Upon a sword of a different kind, pierced to the soul and shrieking.”

Zharet flung
about again, seeking the owner of this voice. No one was near. It might have been
the voice of Azhrarn. They say it was.

She had,
besides, the space for no more than one swift terrified glance, before a
multitude of hands fastened on her, invisibly. No longer was she the demented
murderess, the haughty seer. She was a young woman, fearing torture. And,
knowing none could hear her, or save her, for clearly she had been brought
among demons, yet she screamed. Maybe she even screamed for Chuz, by whatever
name she had come to know him, which undoubtedly was not the real one.
Undoubtedly, too, the tent had been secreted by magic, or else removed into
some other dimension.

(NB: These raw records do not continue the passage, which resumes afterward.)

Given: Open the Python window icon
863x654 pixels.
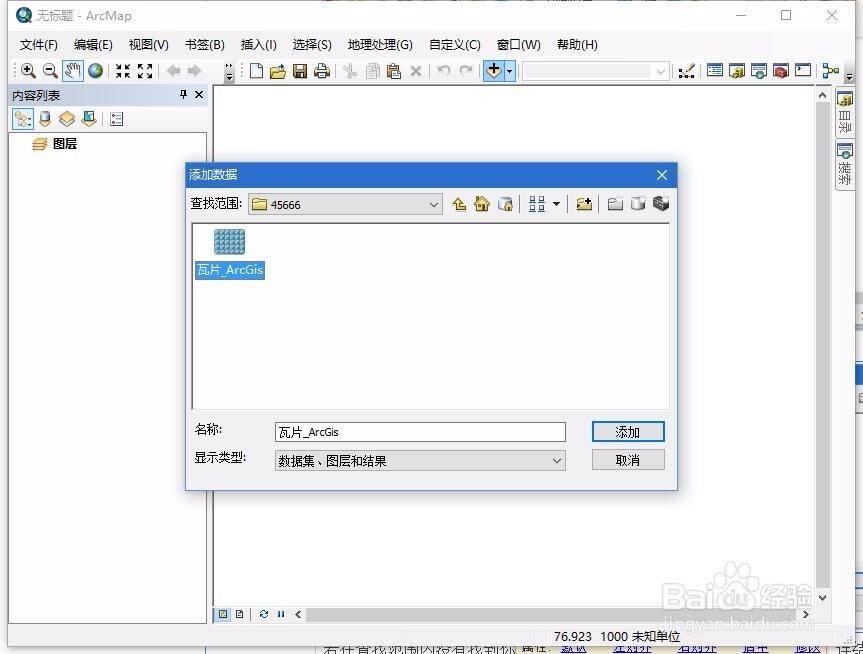Looking at the screenshot, I should (802, 71).
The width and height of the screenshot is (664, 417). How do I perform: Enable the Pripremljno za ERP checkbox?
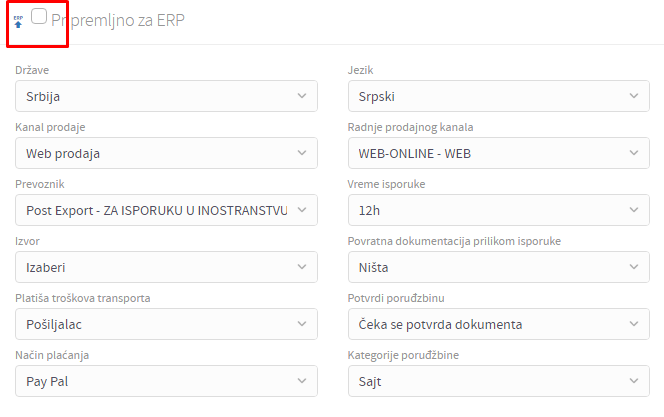point(39,16)
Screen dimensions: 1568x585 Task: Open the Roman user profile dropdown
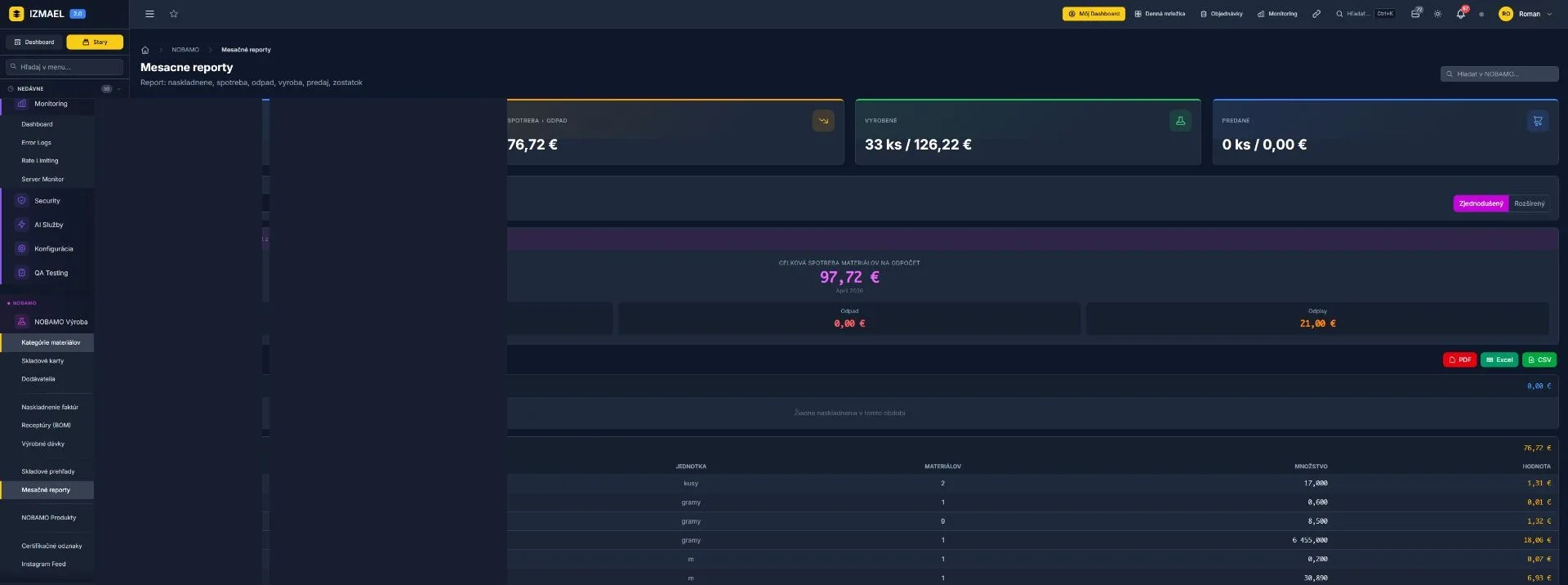point(1526,14)
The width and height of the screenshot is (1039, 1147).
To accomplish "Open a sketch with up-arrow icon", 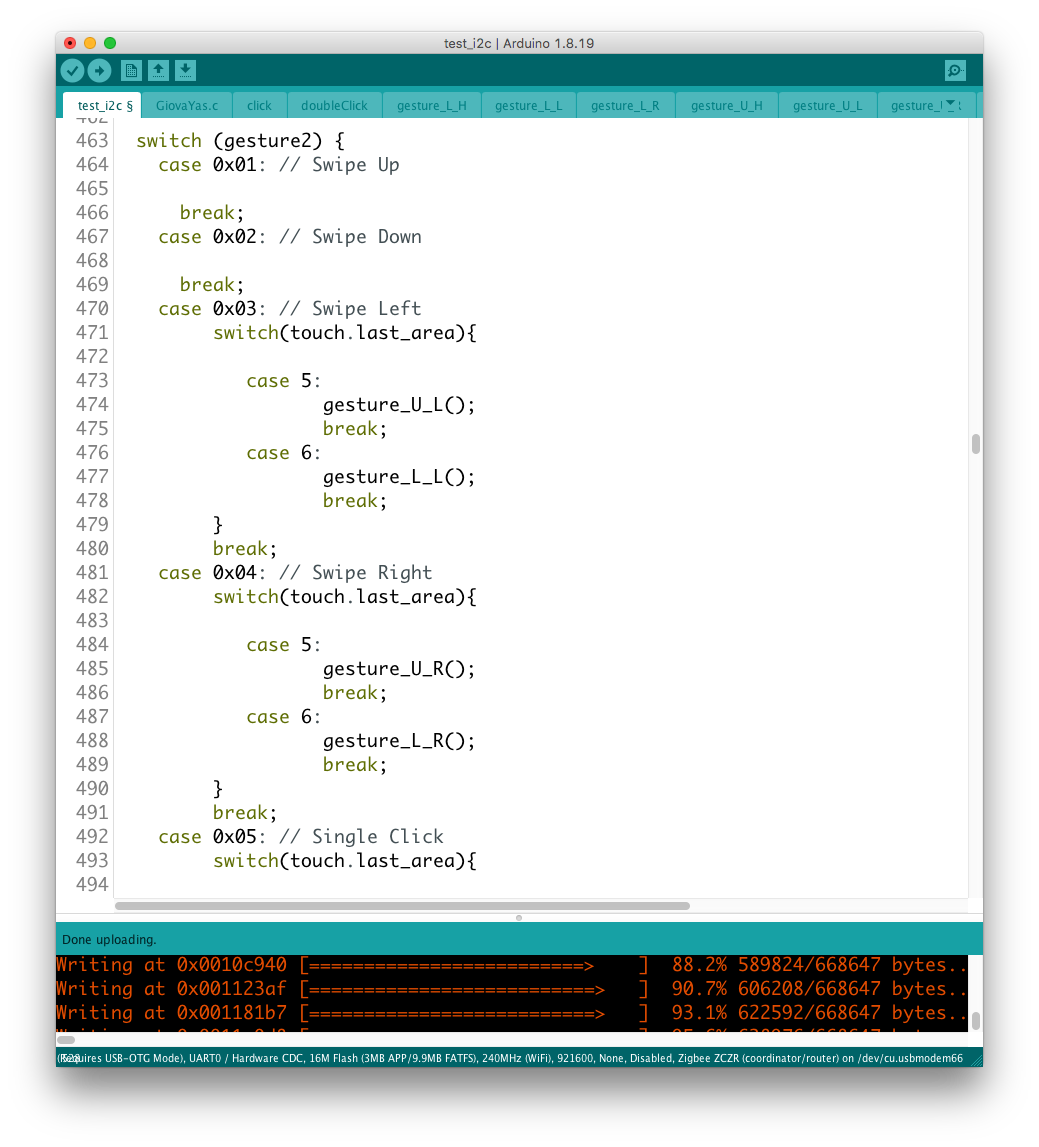I will point(158,70).
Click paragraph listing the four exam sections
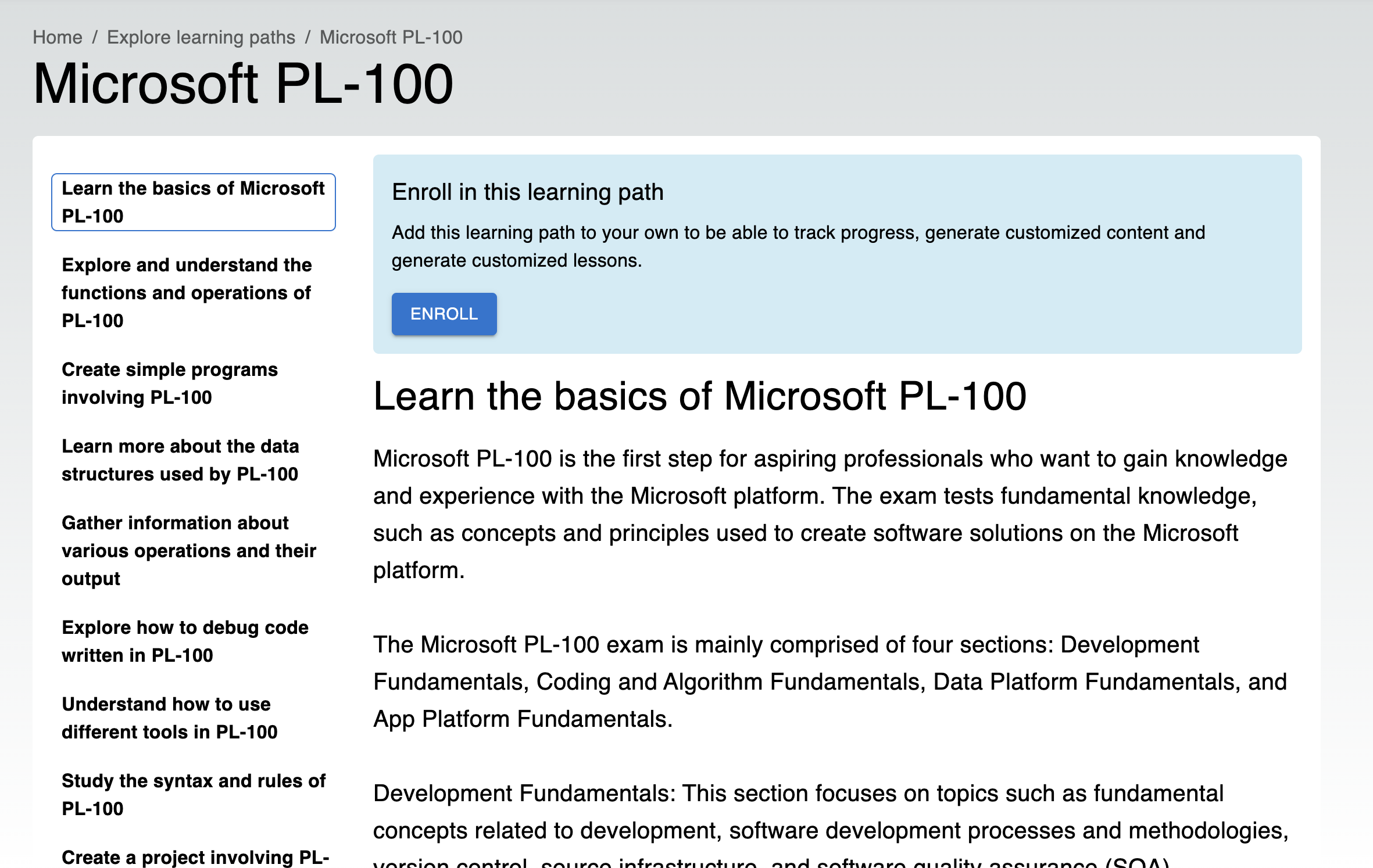Screen dimensions: 1373x868 tap(829, 682)
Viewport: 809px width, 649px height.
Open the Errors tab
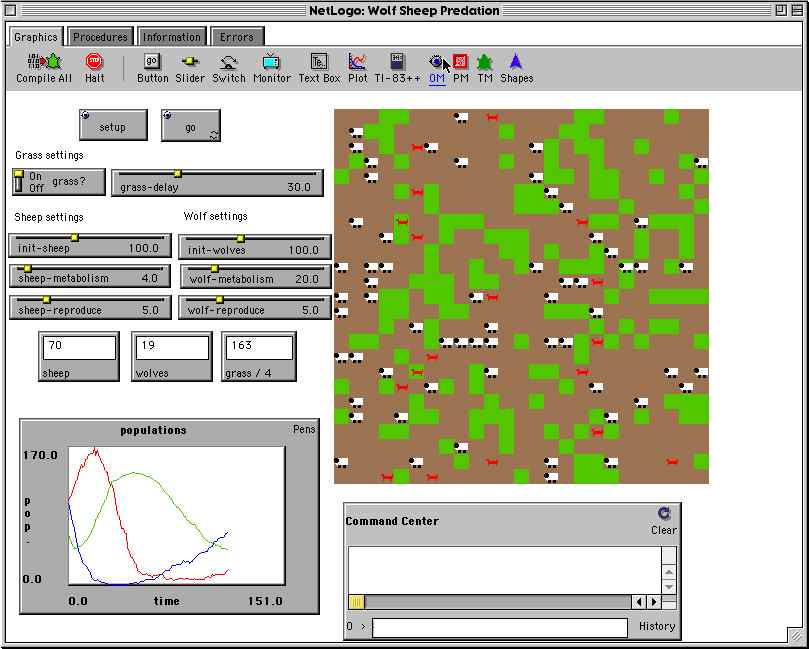point(237,37)
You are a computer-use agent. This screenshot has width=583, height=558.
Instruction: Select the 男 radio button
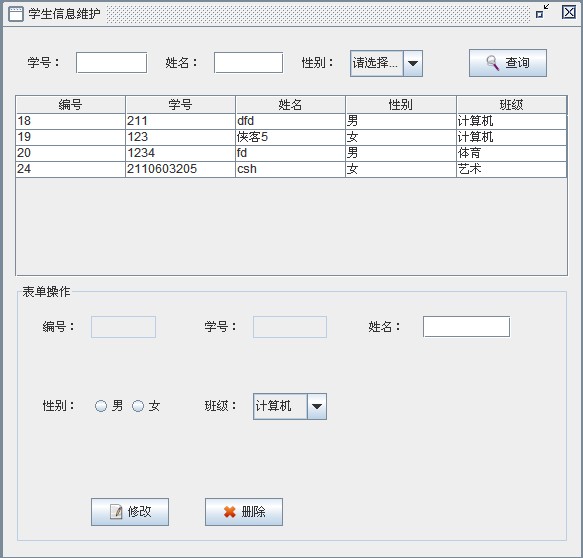pyautogui.click(x=101, y=406)
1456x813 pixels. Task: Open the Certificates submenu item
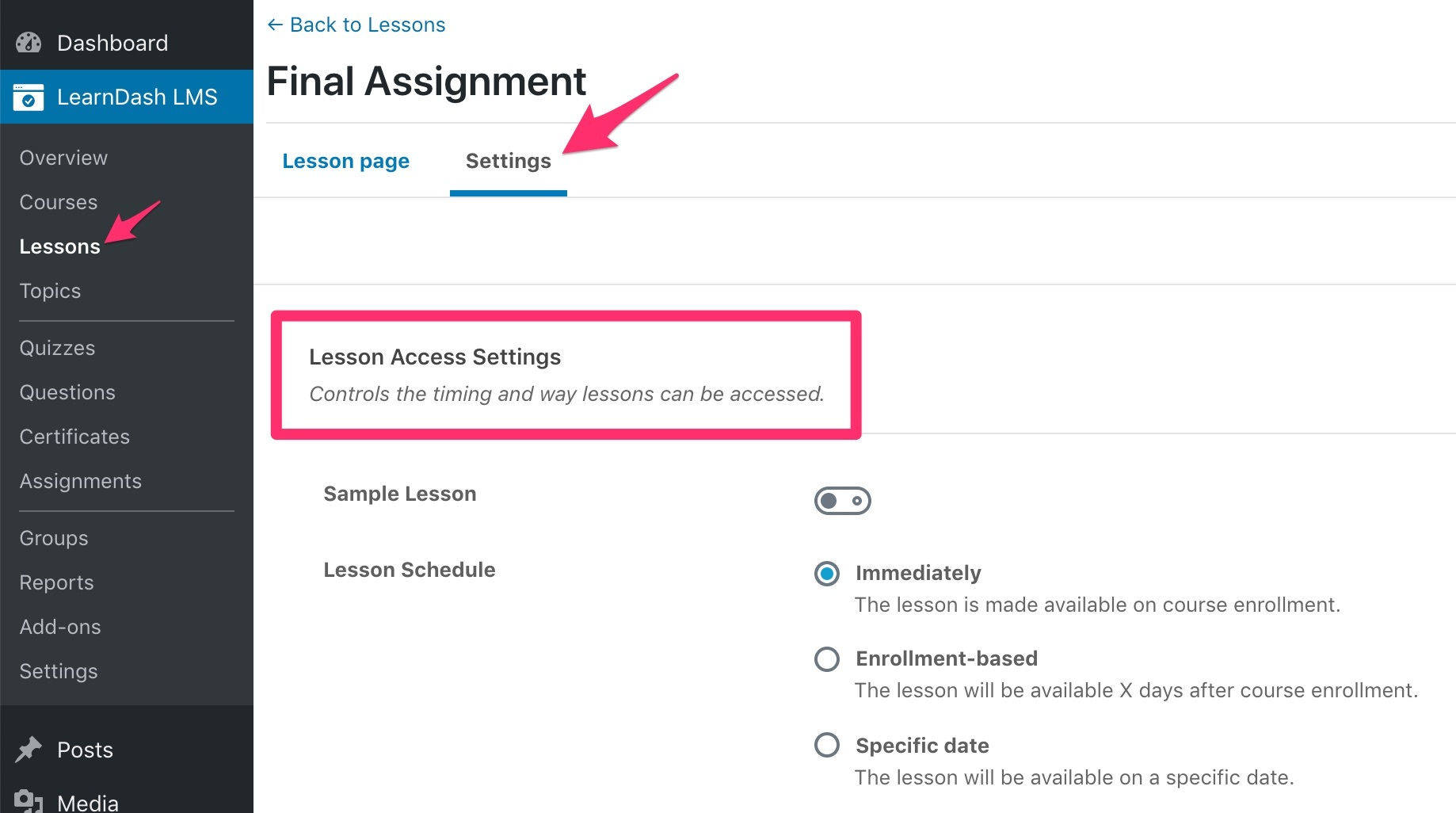[x=74, y=437]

Chuz could not have located it, nor did he.

Thus at first
she screamed, at the initial clutch of the torturers, but in a brace of seconds
her screams became very small amazed whimperings, for the hands of the
torturers were caressing her, and the caresses began to produce in her twisting
shudders of irresistible pleasure. And then again she sensed, (thoughtless, by
instinct alone, for the shreds of her reason were already driven away like
dogs), that this pleasure was to
be
the torture. At that she would have
screamed again, but cold voluptuous tricklings and boiling flinchings of
feeling had already closed her throat.